Stored data:
============================================================

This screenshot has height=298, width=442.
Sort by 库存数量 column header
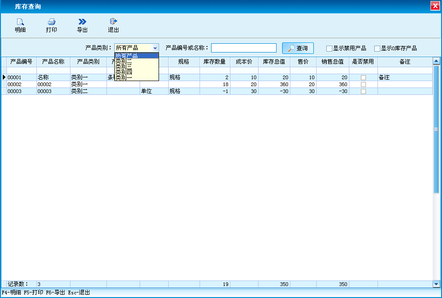[x=214, y=62]
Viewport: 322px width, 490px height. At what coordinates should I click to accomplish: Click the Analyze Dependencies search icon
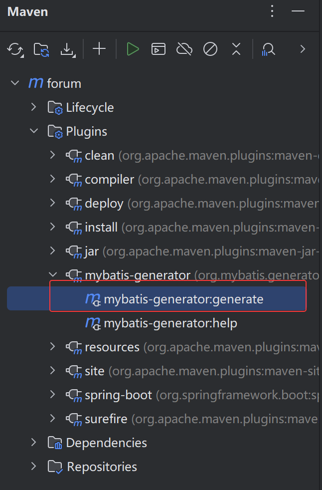point(269,49)
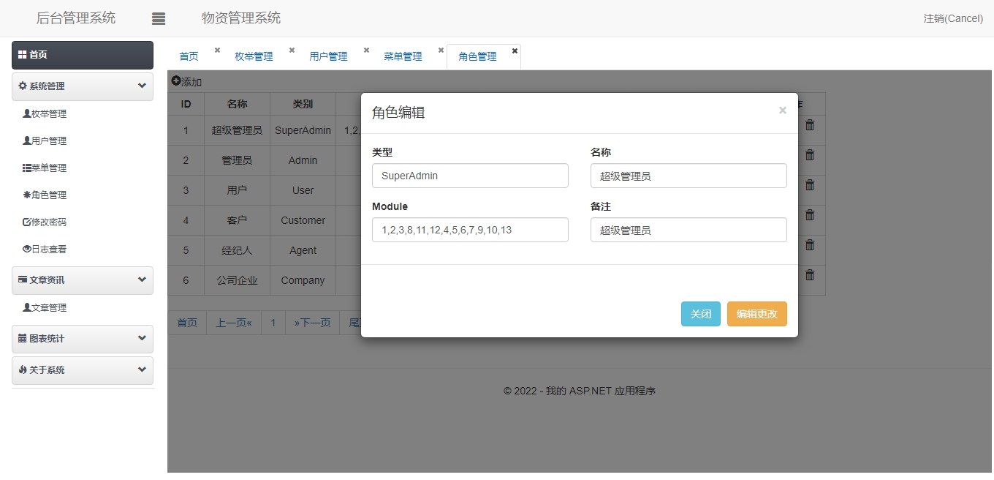Delete the row 3 role via trash icon
The height and width of the screenshot is (480, 994).
point(810,185)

============================================================

§ **What the exercise asks**: From the line containing "Sort by 库存数量 column header" through the last line of the entries, copy each line exactly and only those, skipping all pictures.

§ **Answer box**:
Sort by 库存数量 column header
[x=214, y=62]
Viewport: 322px width, 490px height. At what coordinates should I click to accomplish: Click the Analyze Dependencies search icon
point(269,49)
Delete the row 3 role via trash icon
The height and width of the screenshot is (480, 994).
point(810,185)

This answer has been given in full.